### Problem to work on
Copy out each line of the records below exactly as it appears.

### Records
====
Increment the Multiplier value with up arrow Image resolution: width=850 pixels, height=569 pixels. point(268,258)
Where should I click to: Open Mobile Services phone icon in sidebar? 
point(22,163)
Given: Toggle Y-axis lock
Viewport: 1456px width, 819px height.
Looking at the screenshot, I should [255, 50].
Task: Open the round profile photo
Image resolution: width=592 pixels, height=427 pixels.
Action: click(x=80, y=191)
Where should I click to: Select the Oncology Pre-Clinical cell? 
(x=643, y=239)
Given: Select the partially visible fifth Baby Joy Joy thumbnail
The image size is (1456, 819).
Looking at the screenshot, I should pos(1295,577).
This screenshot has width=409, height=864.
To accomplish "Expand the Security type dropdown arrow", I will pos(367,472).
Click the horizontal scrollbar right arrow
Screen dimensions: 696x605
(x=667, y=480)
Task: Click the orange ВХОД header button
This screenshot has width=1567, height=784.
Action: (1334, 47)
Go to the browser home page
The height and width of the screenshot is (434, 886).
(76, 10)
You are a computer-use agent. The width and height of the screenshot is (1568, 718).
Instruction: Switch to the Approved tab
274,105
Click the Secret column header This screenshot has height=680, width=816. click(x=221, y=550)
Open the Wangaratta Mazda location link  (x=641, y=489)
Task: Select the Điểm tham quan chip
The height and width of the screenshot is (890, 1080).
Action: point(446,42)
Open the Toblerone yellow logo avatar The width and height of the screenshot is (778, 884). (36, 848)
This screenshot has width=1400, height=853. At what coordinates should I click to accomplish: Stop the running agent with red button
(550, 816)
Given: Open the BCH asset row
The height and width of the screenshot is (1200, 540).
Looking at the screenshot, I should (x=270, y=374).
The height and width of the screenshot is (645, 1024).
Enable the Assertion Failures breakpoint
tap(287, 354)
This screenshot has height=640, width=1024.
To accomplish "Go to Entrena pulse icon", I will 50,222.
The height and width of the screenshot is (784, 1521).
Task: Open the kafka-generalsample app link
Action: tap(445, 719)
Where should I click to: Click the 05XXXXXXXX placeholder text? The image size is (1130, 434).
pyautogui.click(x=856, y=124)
====
### Result of the task
Increment the Multiplier value with up arrow Image resolution: width=850 pixels, height=569 pixels. point(268,258)
Where should I click to: Open Mobile Services phone icon in sidebar? 
point(22,163)
Given: Toggle Y-axis lock
Viewport: 1456px width, 819px height.
Looking at the screenshot, I should [255, 50].
Task: Open the round profile photo
Image resolution: width=592 pixels, height=427 pixels.
Action: click(x=80, y=191)
Where should I click to: Select the Oncology Pre-Clinical cell? 
(x=643, y=239)
Given: Select the partially visible fifth Baby Joy Joy thumbnail
The image size is (1456, 819).
Looking at the screenshot, I should pos(1295,577).
This screenshot has width=409, height=864.
To accomplish "Expand the Security type dropdown arrow", I will pos(367,472).
Click the horizontal scrollbar right arrow
Screen dimensions: 696x605
(x=667, y=480)
Task: Click the orange ВХОД header button
This screenshot has width=1567, height=784.
Action: (1334, 47)
Go to the browser home page
The height and width of the screenshot is (434, 886).
(76, 10)
You are a computer-use agent. The width and height of the screenshot is (1568, 718).
Instruction: Switch to the Approved tab
274,105
Click the Secret column header This screenshot has height=680, width=816. click(x=221, y=550)
Open the Wangaratta Mazda location link  (x=641, y=489)
Task: Select the Điểm tham quan chip
The height and width of the screenshot is (890, 1080).
Action: point(446,42)
Open the Toblerone yellow logo avatar The width and height of the screenshot is (778, 884). (36, 848)
This screenshot has width=1400, height=853. At what coordinates should I click to accomplish: Stop the running agent with red button
(550, 816)
Given: Open the BCH asset row
The height and width of the screenshot is (1200, 540).
Looking at the screenshot, I should (x=270, y=374).
The height and width of the screenshot is (645, 1024).
Enable the Assertion Failures breakpoint
tap(287, 354)
This screenshot has height=640, width=1024.
To accomplish "Go to Entrena pulse icon", I will 50,222.
The height and width of the screenshot is (784, 1521).
Task: Open the kafka-generalsample app link
Action: tap(445, 719)
Where should I click to: Click the 05XXXXXXXX placeholder text? The image size is (1130, 434).
pyautogui.click(x=856, y=124)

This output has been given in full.